Instructions to follow: Return the data that follows exactly, with each line intact.

Dataset entries:
____

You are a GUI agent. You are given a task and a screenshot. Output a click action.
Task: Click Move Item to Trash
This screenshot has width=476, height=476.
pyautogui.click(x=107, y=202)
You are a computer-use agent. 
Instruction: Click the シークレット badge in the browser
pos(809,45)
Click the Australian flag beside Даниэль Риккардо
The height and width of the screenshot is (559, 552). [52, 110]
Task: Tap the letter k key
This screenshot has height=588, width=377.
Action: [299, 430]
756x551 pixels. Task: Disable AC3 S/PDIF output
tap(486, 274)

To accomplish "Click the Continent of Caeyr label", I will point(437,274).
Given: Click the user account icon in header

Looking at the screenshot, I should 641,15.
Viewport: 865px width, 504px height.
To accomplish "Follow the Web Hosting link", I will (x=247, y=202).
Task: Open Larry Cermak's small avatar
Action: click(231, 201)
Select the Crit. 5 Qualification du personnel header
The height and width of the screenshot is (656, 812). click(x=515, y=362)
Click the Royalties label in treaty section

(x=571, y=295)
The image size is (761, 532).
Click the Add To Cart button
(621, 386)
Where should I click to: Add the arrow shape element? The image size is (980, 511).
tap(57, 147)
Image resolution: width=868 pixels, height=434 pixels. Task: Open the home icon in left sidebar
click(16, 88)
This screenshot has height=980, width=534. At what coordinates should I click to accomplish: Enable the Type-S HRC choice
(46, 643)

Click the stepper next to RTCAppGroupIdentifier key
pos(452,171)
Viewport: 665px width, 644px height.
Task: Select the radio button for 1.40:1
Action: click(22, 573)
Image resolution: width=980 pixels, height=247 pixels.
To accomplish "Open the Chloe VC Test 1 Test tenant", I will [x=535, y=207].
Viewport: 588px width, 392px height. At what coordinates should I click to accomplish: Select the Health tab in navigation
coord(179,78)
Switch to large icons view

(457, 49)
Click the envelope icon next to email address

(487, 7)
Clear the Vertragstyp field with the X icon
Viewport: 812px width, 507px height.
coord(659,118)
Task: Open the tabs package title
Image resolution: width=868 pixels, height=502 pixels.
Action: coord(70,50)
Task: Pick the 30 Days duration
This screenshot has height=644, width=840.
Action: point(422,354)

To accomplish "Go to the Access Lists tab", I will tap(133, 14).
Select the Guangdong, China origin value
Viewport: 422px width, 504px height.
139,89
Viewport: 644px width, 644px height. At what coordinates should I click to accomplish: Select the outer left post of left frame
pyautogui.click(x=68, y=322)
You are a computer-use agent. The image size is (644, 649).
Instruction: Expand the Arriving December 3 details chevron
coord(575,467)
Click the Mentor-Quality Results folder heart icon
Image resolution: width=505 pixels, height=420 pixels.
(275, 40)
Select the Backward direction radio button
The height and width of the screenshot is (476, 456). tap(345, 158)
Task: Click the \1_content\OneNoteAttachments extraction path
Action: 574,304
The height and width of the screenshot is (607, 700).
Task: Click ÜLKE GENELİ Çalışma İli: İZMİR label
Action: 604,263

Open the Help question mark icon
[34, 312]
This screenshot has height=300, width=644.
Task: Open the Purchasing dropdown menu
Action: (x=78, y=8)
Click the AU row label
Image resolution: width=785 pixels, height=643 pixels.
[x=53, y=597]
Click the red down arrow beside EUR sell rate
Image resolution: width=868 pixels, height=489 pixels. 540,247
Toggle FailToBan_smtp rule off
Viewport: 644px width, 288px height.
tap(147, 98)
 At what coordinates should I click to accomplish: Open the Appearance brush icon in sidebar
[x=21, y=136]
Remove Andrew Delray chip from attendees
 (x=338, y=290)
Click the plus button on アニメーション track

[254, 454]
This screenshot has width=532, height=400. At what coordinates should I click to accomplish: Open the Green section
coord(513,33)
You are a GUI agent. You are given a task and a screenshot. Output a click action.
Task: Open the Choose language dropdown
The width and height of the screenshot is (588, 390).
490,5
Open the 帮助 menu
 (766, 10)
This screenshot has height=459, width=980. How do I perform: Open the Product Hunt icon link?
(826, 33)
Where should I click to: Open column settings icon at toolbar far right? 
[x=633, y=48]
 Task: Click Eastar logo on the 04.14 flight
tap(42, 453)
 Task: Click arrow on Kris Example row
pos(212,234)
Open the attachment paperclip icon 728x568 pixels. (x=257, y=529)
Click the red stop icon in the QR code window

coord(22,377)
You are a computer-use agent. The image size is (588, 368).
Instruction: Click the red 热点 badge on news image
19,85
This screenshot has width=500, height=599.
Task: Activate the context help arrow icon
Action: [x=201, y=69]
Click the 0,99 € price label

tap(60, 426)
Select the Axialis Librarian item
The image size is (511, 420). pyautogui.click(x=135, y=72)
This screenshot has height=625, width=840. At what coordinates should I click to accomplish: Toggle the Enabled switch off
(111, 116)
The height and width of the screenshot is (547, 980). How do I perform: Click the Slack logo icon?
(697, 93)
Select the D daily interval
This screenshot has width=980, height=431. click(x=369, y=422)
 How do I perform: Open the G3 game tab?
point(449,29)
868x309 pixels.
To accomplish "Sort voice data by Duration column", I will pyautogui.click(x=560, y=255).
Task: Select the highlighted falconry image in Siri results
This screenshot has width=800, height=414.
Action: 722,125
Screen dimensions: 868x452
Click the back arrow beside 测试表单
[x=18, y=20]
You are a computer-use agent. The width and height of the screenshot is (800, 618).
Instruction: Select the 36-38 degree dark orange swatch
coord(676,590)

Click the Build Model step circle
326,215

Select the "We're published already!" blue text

____

Final answer:
You are a GUI agent. You are given a task and a screenshot. Output a click action.
Task: Click Move Item to Trash
This screenshot has width=476, height=476.
pyautogui.click(x=107, y=202)
You are a computer-use agent. 
Instruction: Click the シークレット badge in the browser
pos(809,45)
Click the Australian flag beside Даниэль Риккардо
The height and width of the screenshot is (559, 552). [52, 110]
Task: Tap the letter k key
This screenshot has height=588, width=377.
Action: [299, 430]
756x551 pixels. Task: Disable AC3 S/PDIF output
tap(486, 274)

To accomplish "Click the Continent of Caeyr label", I will point(437,274).
Given: Click the user account icon in header

Looking at the screenshot, I should 641,15.
Viewport: 865px width, 504px height.
To accomplish "Follow the Web Hosting link", I will (x=247, y=202).
Task: Open Larry Cermak's small avatar
Action: click(231, 201)
Select the Crit. 5 Qualification du personnel header
The height and width of the screenshot is (656, 812). click(x=515, y=362)
Click the Royalties label in treaty section

(x=571, y=295)
The image size is (761, 532).
Click the Add To Cart button
(621, 386)
Where should I click to: Add the arrow shape element? The image size is (980, 511).
tap(57, 147)
Image resolution: width=868 pixels, height=434 pixels. Task: Open the home icon in left sidebar
click(16, 88)
This screenshot has height=980, width=534. At what coordinates should I click to accomplish: Enable the Type-S HRC choice
(46, 643)

Click the stepper next to RTCAppGroupIdentifier key
pos(452,171)
Viewport: 665px width, 644px height.
Task: Select the radio button for 1.40:1
Action: click(22, 573)
Image resolution: width=980 pixels, height=247 pixels.
To accomplish "Open the Chloe VC Test 1 Test tenant", I will [x=535, y=207].
Viewport: 588px width, 392px height. At what coordinates should I click to accomplish: Select the Health tab in navigation
coord(179,78)
Switch to large icons view

(457, 49)
Click the envelope icon next to email address

(487, 7)
Clear the Vertragstyp field with the X icon
Viewport: 812px width, 507px height.
coord(659,118)
Task: Open the tabs package title
Image resolution: width=868 pixels, height=502 pixels.
Action: coord(70,50)
Task: Pick the 30 Days duration
This screenshot has height=644, width=840.
Action: point(422,354)

To accomplish "Go to the Access Lists tab", I will tap(133, 14).
Select the Guangdong, China origin value
Viewport: 422px width, 504px height.
139,89
Viewport: 644px width, 644px height. At what coordinates should I click to accomplish: Select the outer left post of left frame
pyautogui.click(x=68, y=322)
You are a computer-use agent. The image size is (644, 649).
Instruction: Expand the Arriving December 3 details chevron
coord(575,467)
Click the Mentor-Quality Results folder heart icon
Image resolution: width=505 pixels, height=420 pixels.
(275, 40)
Select the Backward direction radio button
The height and width of the screenshot is (476, 456). tap(345, 158)
Task: Click the \1_content\OneNoteAttachments extraction path
Action: 574,304
The height and width of the screenshot is (607, 700).
Task: Click ÜLKE GENELİ Çalışma İli: İZMİR label
Action: 604,263

Open the Help question mark icon
[34, 312]
This screenshot has height=300, width=644.
Task: Open the Purchasing dropdown menu
Action: (x=78, y=8)
Click the AU row label
Image resolution: width=785 pixels, height=643 pixels.
[x=53, y=597]
Click the red down arrow beside EUR sell rate
Image resolution: width=868 pixels, height=489 pixels. 540,247
Toggle FailToBan_smtp rule off
Viewport: 644px width, 288px height.
tap(147, 98)
 At what coordinates should I click to accomplish: Open the Appearance brush icon in sidebar
[x=21, y=136]
Remove Andrew Delray chip from attendees
 (x=338, y=290)
Click the plus button on アニメーション track

[254, 454]
This screenshot has width=532, height=400. At what coordinates should I click to accomplish: Open the Green section
coord(513,33)
You are a GUI agent. You are given a task and a screenshot. Output a click action.
Task: Open the Choose language dropdown
The width and height of the screenshot is (588, 390).
490,5
Open the 帮助 menu
 (766, 10)
This screenshot has height=459, width=980. How do I perform: Open the Product Hunt icon link?
(826, 33)
Where should I click to: Open column settings icon at toolbar far right? 
[x=633, y=48]
 Task: Click Eastar logo on the 04.14 flight
tap(42, 453)
 Task: Click arrow on Kris Example row
pos(212,234)
Open the attachment paperclip icon 728x568 pixels. (x=257, y=529)
Click the red stop icon in the QR code window

coord(22,377)
You are a computer-use agent. The image size is (588, 368).
Instruction: Click the red 热点 badge on news image
19,85
This screenshot has width=500, height=599.
Task: Activate the context help arrow icon
Action: [x=201, y=69]
Click the 0,99 € price label

tap(60, 426)
Select the Axialis Librarian item
The image size is (511, 420). pyautogui.click(x=135, y=72)
This screenshot has height=625, width=840. At what coordinates should I click to accomplish: Toggle the Enabled switch off
(111, 116)
The height and width of the screenshot is (547, 980). How do I perform: Click the Slack logo icon?
(697, 93)
Select the D daily interval
This screenshot has width=980, height=431. click(x=369, y=422)
 How do I perform: Open the G3 game tab?
point(449,29)
868x309 pixels.
To accomplish "Sort voice data by Duration column", I will pyautogui.click(x=560, y=255).
Task: Select the highlighted falconry image in Siri results
This screenshot has width=800, height=414.
Action: 722,125
Screen dimensions: 868x452
Click the back arrow beside 测试表单
[x=18, y=20]
You are a computer-use agent. The width and height of the screenshot is (800, 618).
Instruction: Select the 36-38 degree dark orange swatch
coord(676,590)

Click the Build Model step circle
326,215

Select the "We're published already!" blue text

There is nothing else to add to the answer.